_TEXT SEGMENT_.
'''
> For the complete documentation index, see [llms.txt](https://docs.pinot.apache.org/llms.txt). Markdown versions of documentation pages are available by appending `.md` to page URLs; this page is available as [Markdown](https://docs.pinot.apache.org/release-1.2.0/basics/data-import/clp.md).

# Stream ingestion with CLP

{% hint style="warning" %}
This is an experimental feature. Configuration options and usage may change frequently until it is stabilized.
{% endhint %}

When performing stream ingestion of JSON records using [Kafka](/release-1.2.0/basics/data-import/pinot-stream-ingestion/import-from-apache-kafka.md), users can encode specific fields with [CLP](https://github.com/y-scope/clp) by using a CLP-specific StreamMessageDecoder.
'''
Pixel-coordinate grounding data:
'''
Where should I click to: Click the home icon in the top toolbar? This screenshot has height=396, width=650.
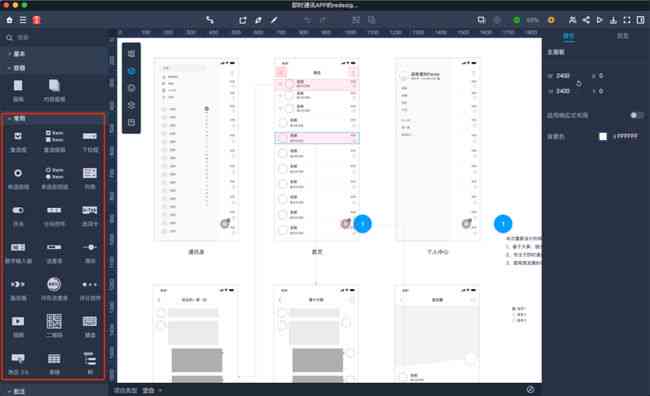tap(10, 20)
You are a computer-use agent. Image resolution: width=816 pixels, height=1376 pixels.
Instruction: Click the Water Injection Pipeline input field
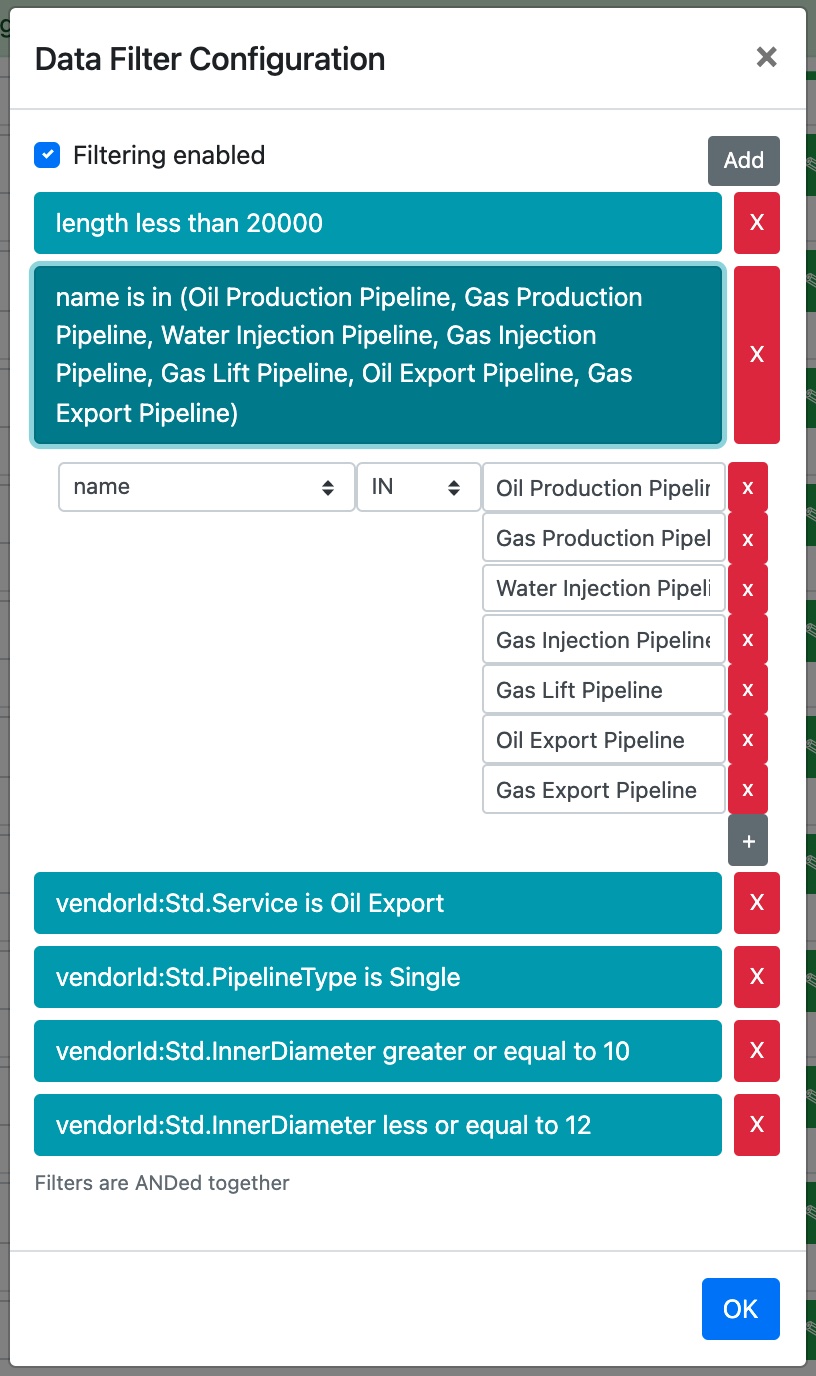tap(603, 588)
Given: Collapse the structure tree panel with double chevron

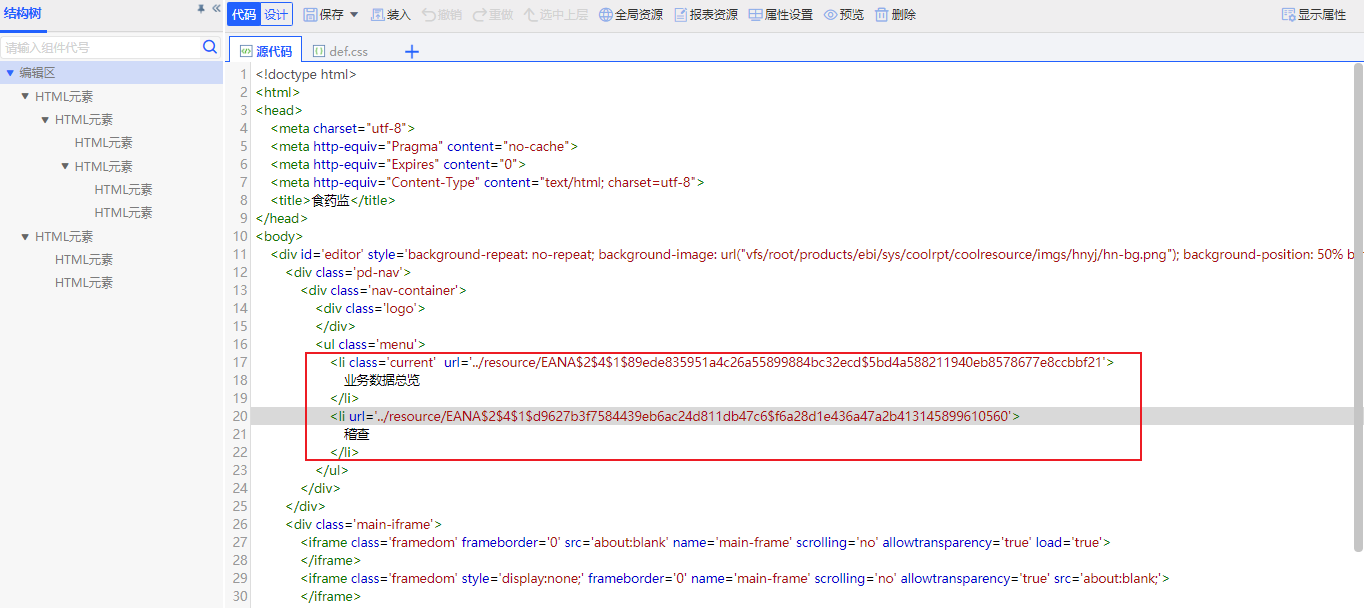Looking at the screenshot, I should (216, 9).

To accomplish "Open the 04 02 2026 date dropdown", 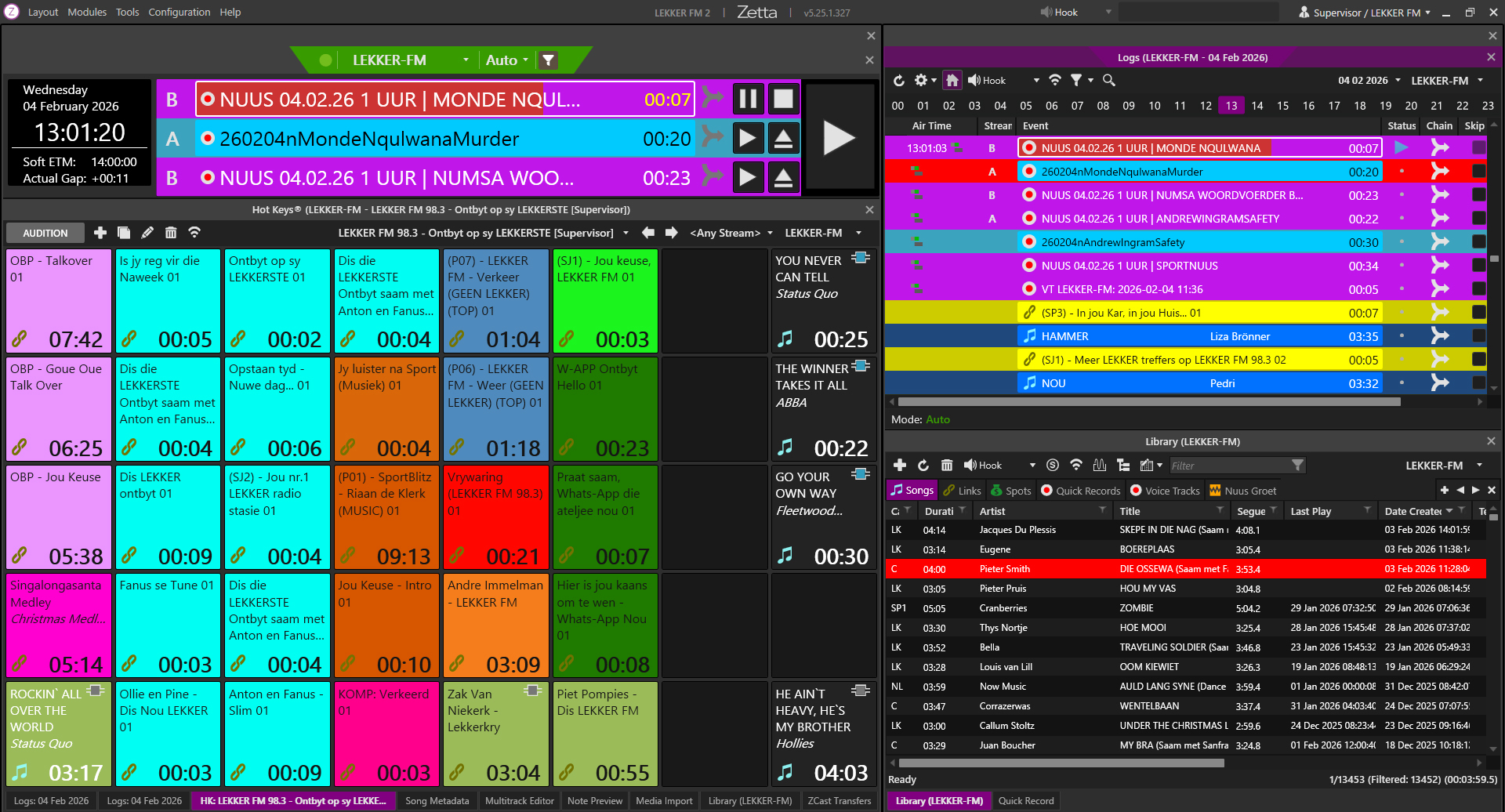I will (1369, 80).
'''
_QUESTIONS ON THE MATERIAL_.
1. Transcribe the CLP stream ingestion page from "# Stream ingestion" to "it is stabilized.".
2. According to the CLP stream ingestion page, what do users employ to encode specific fields with CLP when ingesting JSON records from Kafka?

_ANSWERS FOR EACH ITEM_.
1.
# Stream ingestion with CLP

{% hint style="warning" %}
This is an experimental feature. Configuration options and usage may change frequently until it is stabilized.

2. A CLP-specific StreamMessageDecoder.